I'm enjoying the clips you posted, Loren. A few questions: Is this Balinese style? Why is are the musicians divided across the room?
Yes it is Baliese style. The musicians are divided to allow room for the dancers, music and dance are very much together and the dancers need to be close to communicate with the musicans.
I notice there are also women playing, in Gamelan are women traditionally allowed to play?
Well that is an interesting question and requires a complicated answer, but I will try to be short. In Bali the answer has mostly been no, but that is changing as more women have become interested in playing. Most people seem to think this has happened because of Western gamelan groups going to Bali and performing with mixed gender. When I first started going to Bali I never saw women involved in gamelan music expect as dancers. Then about ten years ago I started seeing all women groups at temple festivals playing older styles of temple music. I've heard now their are some mixed groups so its changing. In Java women have traditionally performed but usually as singers or on specific instruments. I think that is also changing and I have seen some all women groups but not as many as in Bali.
Is Javanese Gamelan strictly Muslim (would these kinds of dancers be allowed to perform, etc...) How did Gamelan adjust to Indonesia becoming Muslim, was there an attempt made to eradicate it? I am assuming it was just too ingrained in Indonesian life for that to ever happen.
Yes you are correct, gamelan predates Islam in Indonesia by several hundred years. As far as I know no one tried to eradicate it as part of some strict muslim code, instead what actually happened was gamelan music was used to bring people to Islam. The story I was told was a very large in size version of a gamelan called Sektan Gamelan
was made to be played inside the Mosque, people wanted to see the gamelan but where told they could only enter the Mosque if they were Muslim, so many people converted to Islam just to see the gamelan. That gamelan now plays outside the main Mosque for one week a year, I was fortunate enough to make some recordings of it back in 1994. I have some pictures of it on my website which you can see here:http://www.lorennerell.com/java.html
Do some Middle Eastern music forms or influences play a role in the Javanese Gamelan...

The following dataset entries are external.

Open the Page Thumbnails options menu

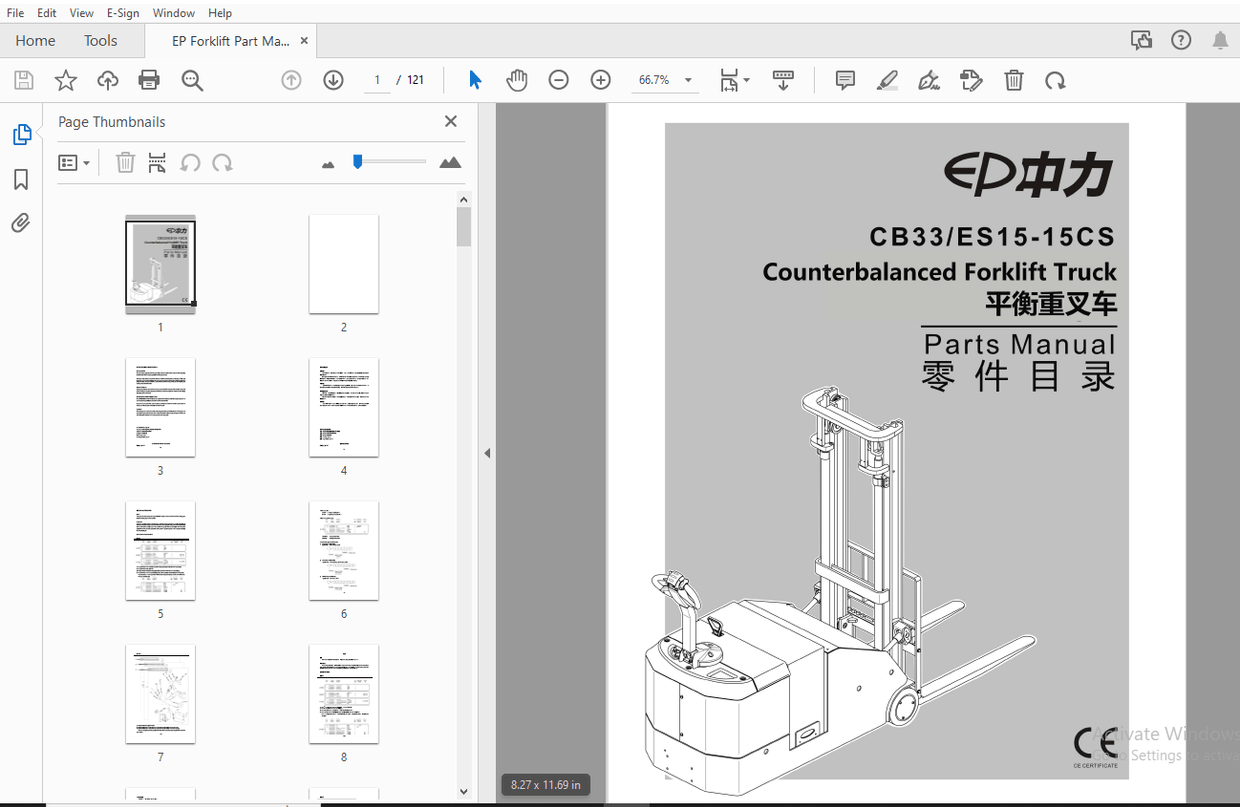(74, 162)
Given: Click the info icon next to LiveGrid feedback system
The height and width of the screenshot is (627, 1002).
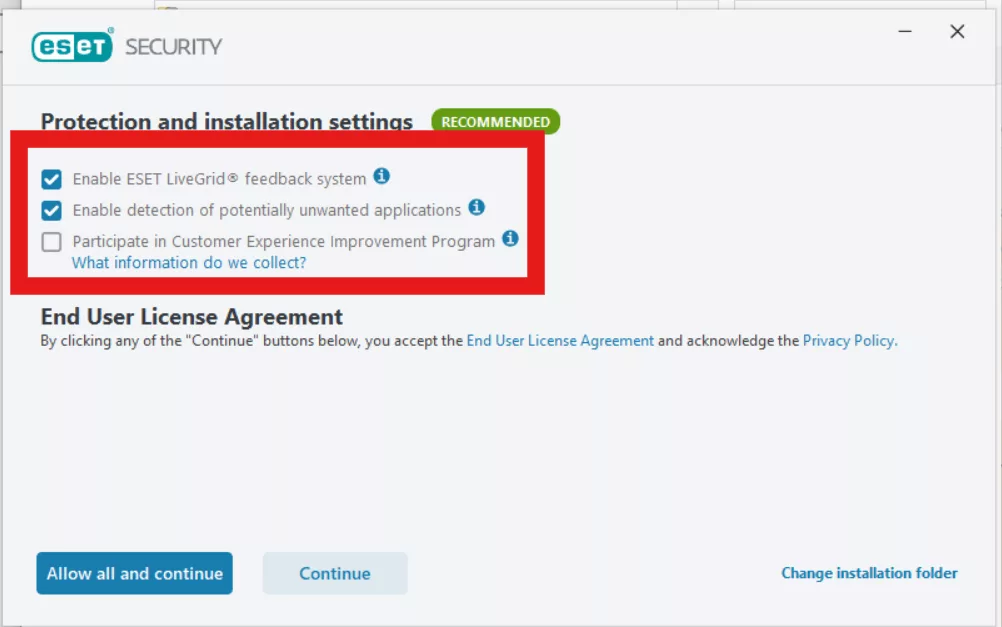Looking at the screenshot, I should coord(381,176).
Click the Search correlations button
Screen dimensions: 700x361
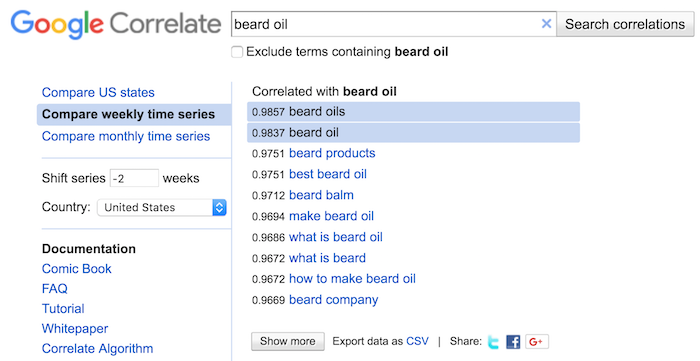coord(625,24)
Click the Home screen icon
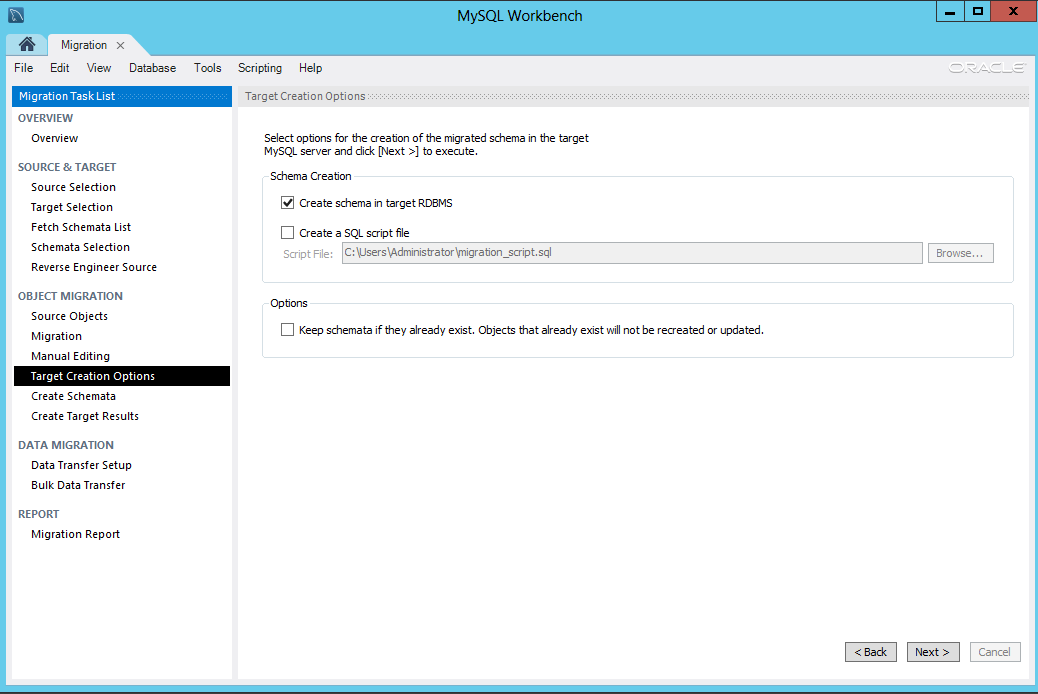 point(26,44)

Not that I am aware of, the only exception might be the rebab (2 string fiddle) which came from the Middle East and is part of the gamelan.
for that matter, have any outside musics been influential on Gamelan in history, because Gamelan strikes me as a wholly insular and completely native type of music
Some people have spectulated on several outside influences, ranging from African drumming to Beethoven! But none have really been proven. Its hard to prove because their are very few written records and the few that do exist are mostly recent or hardly make reference to origins of gamelan. Probably the oldest records of music in Indonesia are carvings of musicians on the Bororbudur, the worlds largest Budda stupa which was built in the 9th century. Most of those instruments appear to be string/harp like with only a few percussion instruments appearing in the carvings.
there is just nothing out there that sounds like it at all...it is as if aliens came down to ancient Indonesia and left this music behind...
Yes this is generally true of most royal court music from Asia, and a great deal of gamelan music comes from that tradition. In fact most of the Central Java gamelan music you have been listening to is actually from the royal courts. Their are four royal courts in Central Java, after the Dutch took over the courts were not allowed to fight each other and were mostly disarmed. So, the theory goes they turned to the arts to conduct their battles, and the arts then took off and produced most of the classic central Java gamelan music and dance that we now know. This took place in the 14th/15th century.
As for other CDs of gamelan music. As Gordon mentioned the Nonsuch recordings are a good source. Their are three CDs of music from the four royal courts of Central Java (a fourth recording was made but never released). These were recording by my mentor Dr. Robert Brown, made mostly back in the 1960s/70s. Back in the 1990s King Records in Japan had a very interesting series of CDs which is worth looking for. JVC also released quite a few CDs of gamelan music back in the 1980s along with some videos.
I'll talk about Balinese gamelan in more detail at a later date.